New figures published by the European Commission show that, in spite of reduced growth perspectives for the economy at large, broadband growth has continued in the last year throughout the EU, with an increase of 19.23% between July 2008 and July 2007. On 1 July 2008 there were over 107 million fixed broadband lines in the EU, of which 17 million lines have been added since July 2007. The rate of growth was highest in Malta (6.7 lines per 100 inhabitants), Germany (5.1 per 100 inhabitants) and Cyprus (4.9 per 100 inhabitants) and lowest in Finland (1.9 per 100 inhabitants) and Portugal (1.0 per 100 inhabitants).
Globally, Denmark and the Netherlands continue to be world leaders in broadband, with penetration over 35%. Nine EU countries (Denmark, the Netherlands, Sweden, Finland, the United Kingdom, Luxembourg, Belgium, France, and Germany) are above the United States which stands at 25% according to OECD June 2008 statistics.
The gap between the strongest (Denmark 37.2%) and weakest broadband performers (Bulgaria 9.5%) remains significant but is decreasing for the first time (penetration in Denmark was 34.1% in July 2007 while in Bulgaria it was 5.7%). The gap can mainly be explained by lack of competition and regulatory weaknesses. For example, while the market share for incumbent fixed broadband operators is beginning to stabilise at around 45%, in some countries (Austria, Bulgaria, France, Ireland, Lithuania, Romania and Spain) it has increased since July 2007. These main obstacles to broadband growth remain to be addressed through the reform of the EU's telecoms rules, which is currently under discussion by the European Parliament and the Council of Ministers (MEMO/08/739).
The Commission also published the first figures showing fixed broadband speeds, which is an important indicator in a knowledge-based society. 74.8% of reported lines in the EU are in the range of 2 Mbps and above: 62% between 2 and 10 Mbps, 12.8% above 10 Mbps. Greater data transmission speeds generally provide customers with more and better choice at a lower price per megabit. Extremely fast connections (up to 100 Mbps or beyond) such as fibre only cover 1.4% of European internet subscribers.
Digital Subscriber Line (DSL) is the EU's main broadband technology, with nearly 86 million lines. However, DSL growth continues to decrease rapidly, slowed by 10.9% compared to July 2007, to the benefit of other fixed broadband technologies like cable, fibre to the home (FTTH) and wireless local loops.
As an illustration of growing infrastructure-based competition, unbundled local loop based products continue to grow at a high rate, largely as a result of successful regulation in the past couple of years. 65.3% of all alternative operators' DSL lines (24.7 million lines) are either fully or partially unbundled, compared to 45.4% in July 2007. This is at the expense of important types of wholesale access for alternative operators, whose share of bitstream access (5.9 million lines) and resale (6.9 million lines) continues to fall.
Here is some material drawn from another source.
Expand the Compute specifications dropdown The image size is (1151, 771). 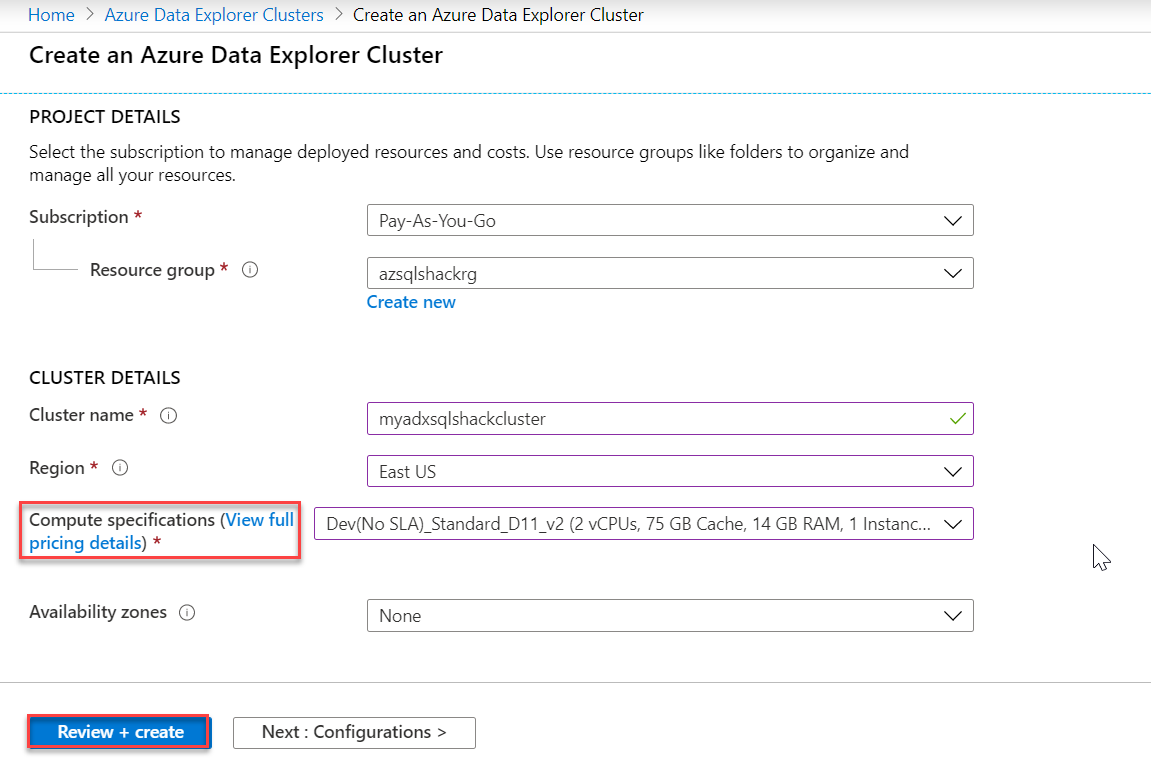point(643,524)
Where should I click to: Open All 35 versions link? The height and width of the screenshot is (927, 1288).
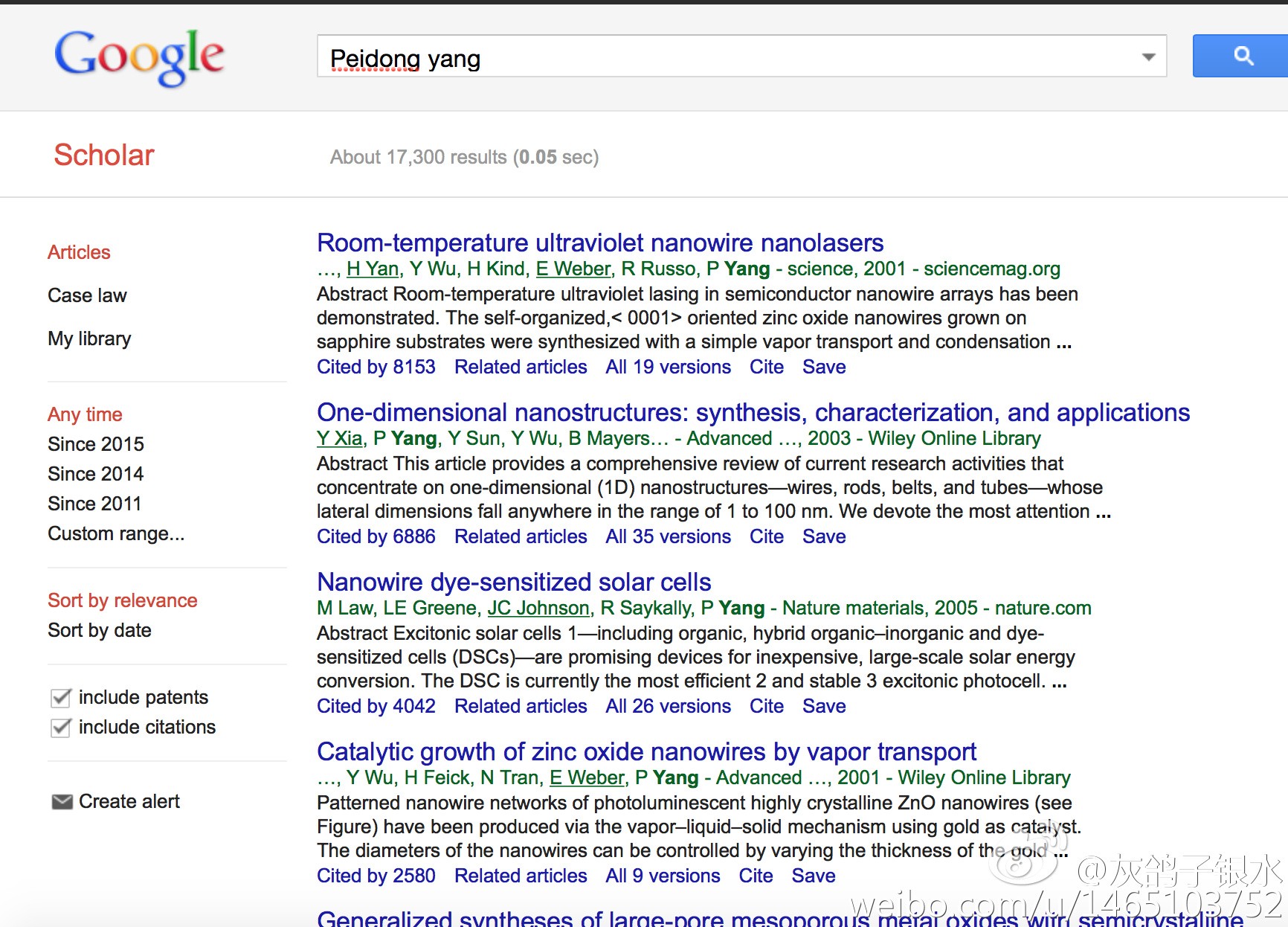[668, 536]
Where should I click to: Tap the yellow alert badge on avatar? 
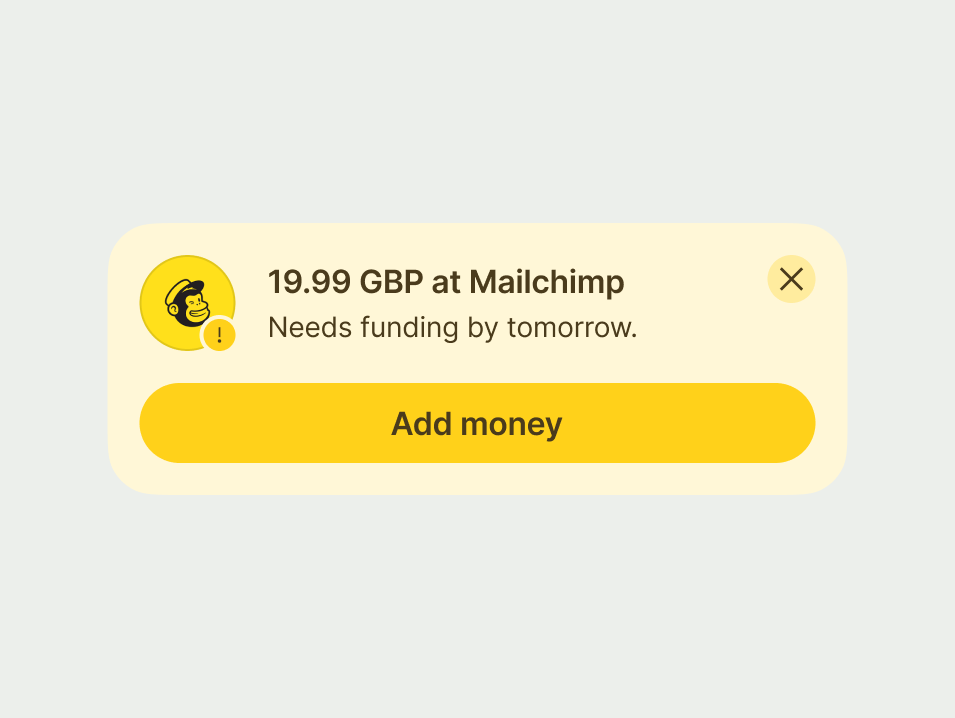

Other figures published for the first time show that broadband based on mobile technologies such as 3G and data services via data cards seems to be taking off in a number of Member States. Denmark, Greece, Germany, Italy, Slovenia and Spain have reported a mobile broadband penetration rate above 10%. There were 34 million mobile broadband subscribers in the EU on 1 July 2008 (not including France, the Netherlands and the UK who have not provided information on this). The mobile penetration rate, which measures the proportion of the total population actively using mobile broadband, ranges from less than 1% (Belgium and Cyprus) to nearly 20% (Spain). The EU average is 6.9%. The number of mobile broadband connections using only dedicated data cards/modems/keys, typically allowing mobile internet via laptops, is significantly lower (around 2 to 3%).